Cystic fibrosis (CF) is an inherited genetic condition that mainly affects the lungs. However, people with CF can also have issues that affect their digestive system, reproductive system, and other organs in the body. Mucus glands typically produces mucus to cover and protect many different organs, including the lungs. The mucus glands in people who have CF are not able to properly regulate themselves. The mucus glands in people with cystic fibrosis produce more mucus than they should, and it is abnormally thick and sticky. This thick and sticky mucus leads to breathing problems and bacterial infections in the lungs, which can lead to permanent lung damage. Because the digestive system also requires mucus, some individuals with CF will also have thick and sticky mucus that will buildup in the pancreas, causing digestive problems such as diarrhea, malnutrition, poor growth, and weight loss. Because mucus also helps the pancreas to function properly, some individuals may even develop diabetes because of poor insulin production (insulin is made in the pancreas). Most individuals who have CF are found through routine newborn screening.
There are forms of CF (called non-classic) that are not associated with the potentially severe health concerns that people with classical CF have. In men, mucus lines their vas deferens, which are the tubes that carry sperm from the testicles out of the body. Some men with non-classic CF can have a condition called congenital absence of the vas deferens (CBAVD), which is when the vas deferens are blocked by mucus and do not develop properly. Men with CBAVD are infertile without undergoing fertility treatments, but they often will not develop the lung or gastrointestinal symptoms that people with classic CF have.
We have over 20,000 different genes in the body. These genes are like instruction manuals for how to build a protein, and each protein has an important function that helps to keep our body working how it should. The CFTR gene makes a protein called the cystic fibrosis transmembrane conductance regulator (CFTR) protein. The CFTR protein works as a channel to move substances called chloride ions in and out of our cells. Moving these chloride ions in and out of our cells is what helps to control the amount of water that is in our tissues. This balance is important for our body to make normal, thin mucus. The CFTR protein also works to move substances called sodium ions in and out of cells, which helps some organs in our body (like the lungs and pancreas) to function how they should.
If someone has a harmful change (called a pathogenic variant) in both of their CFTR genes (the one they got from their mom and the one they got from their dad), then their body is not going to make enough of the CFTR protein. If the body does not have enough CFTR protein, then the cells are not able to move chloride and sodium ions in and out of the cells like they should. This is what leads to the symptoms we associate with CF.
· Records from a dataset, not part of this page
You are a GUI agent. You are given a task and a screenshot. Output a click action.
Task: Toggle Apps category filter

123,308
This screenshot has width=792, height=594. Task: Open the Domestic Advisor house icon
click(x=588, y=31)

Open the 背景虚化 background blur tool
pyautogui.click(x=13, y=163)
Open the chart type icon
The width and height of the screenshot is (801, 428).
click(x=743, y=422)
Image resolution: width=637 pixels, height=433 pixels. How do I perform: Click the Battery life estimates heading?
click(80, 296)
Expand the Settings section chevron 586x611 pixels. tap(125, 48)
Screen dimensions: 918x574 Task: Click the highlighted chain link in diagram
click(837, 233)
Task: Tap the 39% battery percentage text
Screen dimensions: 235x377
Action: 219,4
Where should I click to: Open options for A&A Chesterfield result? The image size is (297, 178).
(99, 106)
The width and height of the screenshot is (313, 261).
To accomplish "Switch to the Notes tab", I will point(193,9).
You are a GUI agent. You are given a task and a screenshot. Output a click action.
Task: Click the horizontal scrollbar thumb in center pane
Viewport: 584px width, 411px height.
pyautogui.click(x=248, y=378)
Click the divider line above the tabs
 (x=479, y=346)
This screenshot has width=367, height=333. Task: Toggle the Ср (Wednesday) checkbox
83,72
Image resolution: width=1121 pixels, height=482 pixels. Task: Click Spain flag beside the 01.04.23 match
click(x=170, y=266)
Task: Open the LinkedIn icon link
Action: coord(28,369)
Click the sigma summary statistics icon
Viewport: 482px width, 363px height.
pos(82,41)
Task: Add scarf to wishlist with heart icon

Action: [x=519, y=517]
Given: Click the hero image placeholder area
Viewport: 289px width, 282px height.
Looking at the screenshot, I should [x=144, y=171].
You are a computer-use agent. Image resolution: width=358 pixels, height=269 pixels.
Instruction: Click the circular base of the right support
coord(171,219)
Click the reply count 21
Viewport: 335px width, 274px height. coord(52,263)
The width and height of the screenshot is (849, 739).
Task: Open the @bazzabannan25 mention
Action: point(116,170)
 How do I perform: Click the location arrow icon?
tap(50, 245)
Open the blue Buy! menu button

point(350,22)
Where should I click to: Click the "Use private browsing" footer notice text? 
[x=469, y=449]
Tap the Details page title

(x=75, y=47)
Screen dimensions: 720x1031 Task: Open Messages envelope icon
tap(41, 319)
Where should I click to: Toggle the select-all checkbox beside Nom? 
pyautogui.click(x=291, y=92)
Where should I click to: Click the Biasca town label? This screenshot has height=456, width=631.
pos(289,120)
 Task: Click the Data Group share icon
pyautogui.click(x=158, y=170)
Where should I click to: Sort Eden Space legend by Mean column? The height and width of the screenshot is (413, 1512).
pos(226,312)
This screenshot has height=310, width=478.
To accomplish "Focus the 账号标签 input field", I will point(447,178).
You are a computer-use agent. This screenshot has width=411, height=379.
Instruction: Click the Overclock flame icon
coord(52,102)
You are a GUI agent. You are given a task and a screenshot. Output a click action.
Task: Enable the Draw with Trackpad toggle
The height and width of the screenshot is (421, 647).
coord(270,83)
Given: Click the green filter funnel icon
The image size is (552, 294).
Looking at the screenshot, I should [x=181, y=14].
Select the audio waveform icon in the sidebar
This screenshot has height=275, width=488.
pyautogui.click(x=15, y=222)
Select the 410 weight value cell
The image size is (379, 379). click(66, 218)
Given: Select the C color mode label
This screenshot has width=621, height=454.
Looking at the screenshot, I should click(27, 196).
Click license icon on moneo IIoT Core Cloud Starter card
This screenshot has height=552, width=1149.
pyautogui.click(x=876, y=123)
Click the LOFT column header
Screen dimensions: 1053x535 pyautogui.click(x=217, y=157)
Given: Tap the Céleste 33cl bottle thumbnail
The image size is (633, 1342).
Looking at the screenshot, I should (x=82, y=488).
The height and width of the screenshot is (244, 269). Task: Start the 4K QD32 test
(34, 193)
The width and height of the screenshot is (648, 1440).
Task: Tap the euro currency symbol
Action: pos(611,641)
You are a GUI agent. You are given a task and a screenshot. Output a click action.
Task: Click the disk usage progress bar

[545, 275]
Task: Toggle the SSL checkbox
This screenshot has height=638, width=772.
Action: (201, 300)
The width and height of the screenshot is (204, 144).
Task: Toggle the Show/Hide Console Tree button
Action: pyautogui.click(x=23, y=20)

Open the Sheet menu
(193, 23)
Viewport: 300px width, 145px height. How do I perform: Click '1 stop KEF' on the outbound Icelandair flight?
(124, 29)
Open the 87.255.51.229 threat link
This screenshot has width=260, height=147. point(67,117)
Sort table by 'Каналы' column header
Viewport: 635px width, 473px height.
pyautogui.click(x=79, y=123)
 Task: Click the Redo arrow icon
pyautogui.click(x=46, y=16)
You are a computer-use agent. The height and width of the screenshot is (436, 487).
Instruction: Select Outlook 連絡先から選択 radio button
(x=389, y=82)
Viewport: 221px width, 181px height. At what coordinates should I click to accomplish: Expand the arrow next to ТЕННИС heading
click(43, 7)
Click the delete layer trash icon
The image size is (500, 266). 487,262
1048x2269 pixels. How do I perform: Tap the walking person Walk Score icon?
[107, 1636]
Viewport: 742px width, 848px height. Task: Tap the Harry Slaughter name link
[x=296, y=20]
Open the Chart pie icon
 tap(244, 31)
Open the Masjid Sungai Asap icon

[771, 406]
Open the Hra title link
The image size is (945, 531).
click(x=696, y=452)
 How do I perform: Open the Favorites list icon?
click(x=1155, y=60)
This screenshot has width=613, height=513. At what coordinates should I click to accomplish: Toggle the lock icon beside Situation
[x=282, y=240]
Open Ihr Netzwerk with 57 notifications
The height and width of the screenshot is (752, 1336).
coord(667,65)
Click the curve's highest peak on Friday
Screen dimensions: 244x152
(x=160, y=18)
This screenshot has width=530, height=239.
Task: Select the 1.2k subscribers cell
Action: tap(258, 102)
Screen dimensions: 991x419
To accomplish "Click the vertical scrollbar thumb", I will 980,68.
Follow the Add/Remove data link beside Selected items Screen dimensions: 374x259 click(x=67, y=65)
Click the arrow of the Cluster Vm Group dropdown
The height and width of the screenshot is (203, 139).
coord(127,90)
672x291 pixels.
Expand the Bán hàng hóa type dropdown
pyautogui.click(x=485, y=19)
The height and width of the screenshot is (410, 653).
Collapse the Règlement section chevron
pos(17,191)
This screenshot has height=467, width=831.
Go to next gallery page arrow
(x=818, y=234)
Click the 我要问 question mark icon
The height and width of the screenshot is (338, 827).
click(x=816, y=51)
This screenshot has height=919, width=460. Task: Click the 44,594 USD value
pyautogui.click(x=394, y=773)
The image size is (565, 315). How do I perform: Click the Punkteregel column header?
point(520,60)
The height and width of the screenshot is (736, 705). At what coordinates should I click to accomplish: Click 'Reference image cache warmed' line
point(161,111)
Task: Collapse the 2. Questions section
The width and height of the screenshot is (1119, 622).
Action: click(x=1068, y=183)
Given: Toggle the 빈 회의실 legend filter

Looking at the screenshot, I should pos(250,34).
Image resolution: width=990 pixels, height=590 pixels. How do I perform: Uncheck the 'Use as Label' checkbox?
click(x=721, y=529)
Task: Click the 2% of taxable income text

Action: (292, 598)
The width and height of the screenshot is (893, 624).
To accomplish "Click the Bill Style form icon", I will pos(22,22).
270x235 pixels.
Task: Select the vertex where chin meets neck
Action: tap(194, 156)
CF is inherited in an autosomal recessive pattern. This means an individual who has CF has inherited two non-working copies of the CFTR gene; the one they inherited from their mom is not working and the one they inherited from their dad is not working. In the case of autosomal recessive conditions, if you inherit one working CFTR gene from a parent and one non-working CFTR gene from a parent, you are called a ‘carrier’ for CF. Carriers do not have CF, and typically do not have signs or features of CF.
How common CF is depends on someone’s ethnic background. It is estimated that CF affects approximately 1 in 2500 to 1 in 3500 newborns that are white, 1 in 17,000 newborns that are black, and 1 in 31,000 newborns that are of Asian descent.
Genetic testing for pathogenic variants in the CFTR is currently available, but there are a couple different ways to approach testing:
Many infants with cystic fibrosis will be found through routine newborn screening. Further testing to confirm if a baby has CF can be done either through genetic testing, or sweat testing. The sweat test involves using a small amount of electrical stimulation (not painful but may cause some tingling) to get the body to produce sweat. That sweat is gathered on a paper and sent to the lab, where they measure the amount of a substance called chloride that is in the sweat. If there are larger amounts of chloride in the sweat than expected, that can lead to a diagnosis of CF.
Management of CF is a lifelong process that includes taking steps to prevent lung problems and improve weight gain. The majority of individuals with CF will require medications that will make their mucus thinner and easier to cough up, other medications to open the airway to make breathing easier, and antibiotics for frequent lung infections. In addition, some individuals affected will need Airway Clearance Therapies (ACT), which help them clear sticky, thick mucus through coughing. Those individuals with digestive system problems may require pancreatic enzymes to help digest food properly. Individuals with malnutrition may also need a high-calorie diet and vitamin supplements for healthy growth and development. With advances in treatment and appropriate management, individuals with classic cystic fibrosis typically live into their late thirties, or longer. Individuals with CBAVD may conceive children through assisted reproductive technologies.